REQUEST —
Return, word for word, the portion of the comment thread below starting at "oh wow.. I feel" and ending at "with those people.".

PROVIDED PASSAGE —
+ + + + +
亜莉尊: Purikuraserria on March 21st, 2010 04:52 pm (UTC)
Wow, that's... just all kinds of immature. :-/ I mean, these girls really needed to make a Livejournal community just to rant about you? Even if you were the biggest bitch in the world (which you're probably the exact opposite of ^-^) that shows like they had way too much time on their hands and the spirits of twelve year olds. Honestly, that reflects poorly on them, not you.

Not that I can't understand how incredibly hurtful that would've been. But at the same time, they're the babbling drama queen stuck in Jr. High, and you're the one who's leading an incredible life across the globe in Tokyo. You have to take this stuff in perspective - their behavior isn't much different than being called "stupid" by a toddler mad because you didn't give him a cookie. If you're the more mature one, then we can all laugh at them.

I'm not saying that people can't change... but you have to stand up for yourself and never let these kind of people take advantage of you. If they've changed, let them be the ones to let you know. I'd advise against seeking them out... that's my advice, anyway!
Chloegracefulstars on March 21st, 2010 05:05 pm (UTC)
geez I just saw your link about the wind - what's up with the sentence at the end about yellow sand?
Reiquentin_watson on March 21st, 2010 05:10 pm (UTC)
On a positive note I am really enjoying your daily posts along with the photos. Would you mind posting some of things you see everyday in Japan? Like the exterior of your apartment, or maybe things you see on your way to work?
☆チャーリーちゃん☆: Japanglish-..waitcharlie_chan on March 21st, 2010 05:41 pm (UTC)
oh wow.. I feel bad for neglecting LJ so much.. (stupid facebook!)
but I'm so sorry to read that a friend would do that sort of vindictive and evil of a thing to such a kind person as yourself. All that they did is absolutely unforgivable and just cruel in so many ways.. :( I'm sorry that such a thing has been continuously happening to you for so long with those people.

but if it helps any, I still think you are the sweetest most positive and wonderful woman I've ever had the pleasure to know and I really hope you get some good mojo comin' your way soon to make things better *hugs*
☆ちびちゃん☆: Gintama Quotechibisilent16 on March 21st, 2010 06:09 pm (UTC)
... Sometimes, I don't understand how people can be so heartless as to do something like that to people who don't deserve it.

I understand how you feel about not wanting to give up on people that you care about, even when they have treated you in a way that no one deserves to be treated. Even though they have shattered your trust, there's that certain something that still drives you to have even a strand on connection with them. Whether it be for good or bad reasons, it's not entirely clear, but for some reason you still decide to do it. At least, that's the feeling I've been struggling with for months. And I don't really know what to do with myself concerning it, especially when my subconscious decides on making me think about these things in my dreams. :/

But the bottom line for you is, that person really doesn't deserve your compassion. She clearly told you what she thinks about you. People like her have their own group of people to associate themselves with; however, I think you shouldn't have to suffer with her idiocy. Besides, look at how far you've come pursuing your dreams! I hope that your path continues in your favor, and you will achieve that beautiful goal you have in mind. It's people like you that make me believe that I can make my own dream (eventually) come true. ^^
arthurfrdent: kermitararthurfrdent on March 21st, 2010 06:31 pm (UTC)
tomorrow? how about writing about Clouds... to cleanse the palette so to speak.
+ + + + +
SOURCE DATA —

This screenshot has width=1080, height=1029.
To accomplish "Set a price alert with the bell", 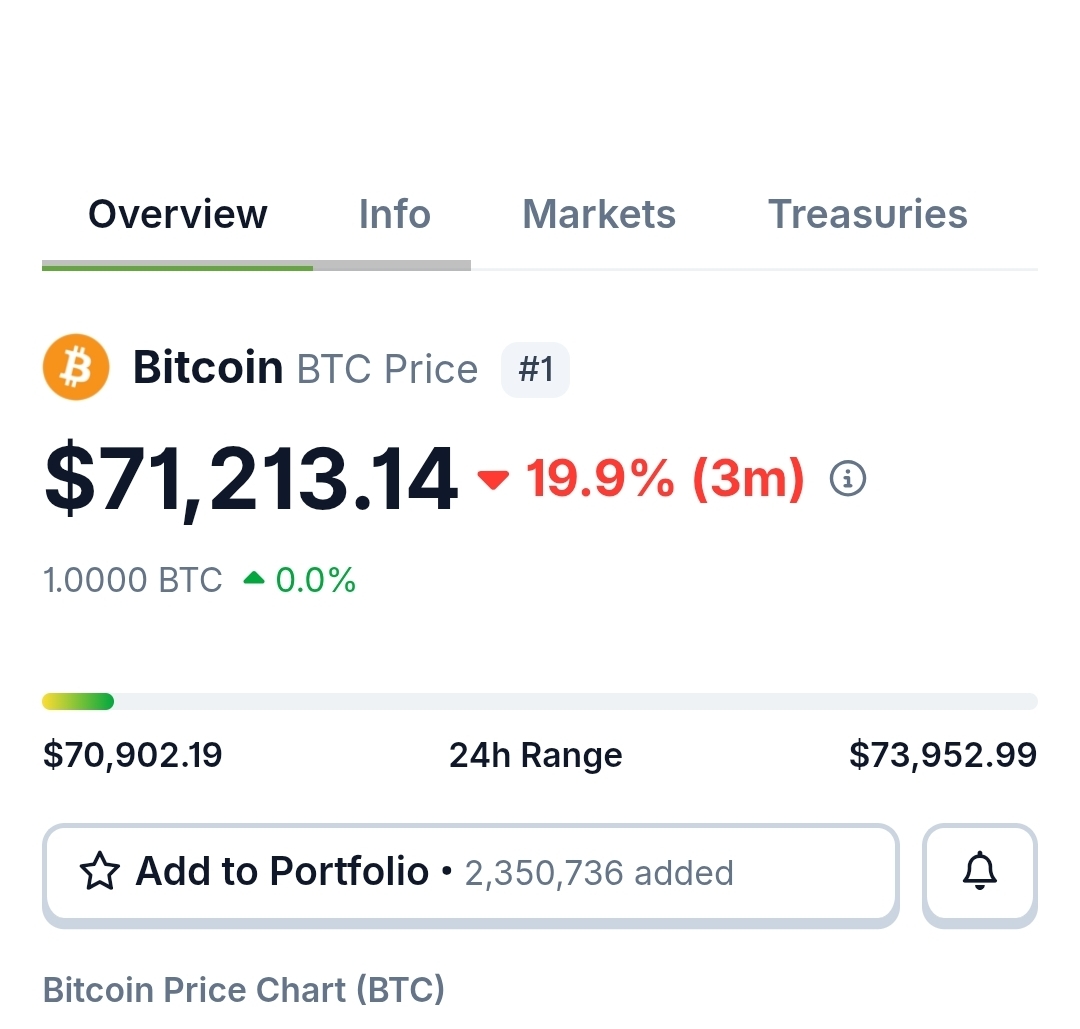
+ + + + +
WORKED SOLUTION —
oh wow.. I feel bad for neglecting LJ so much.. (stupid facebook!)
but I'm so sorry to read that a friend would do that sort of vindictive and evil of a thing to such a kind person as yourself. All that they did is absolutely unforgivable and just cruel in so many ways.. :( I'm sorry that such a thing has been continuously happening to you for so long with those people.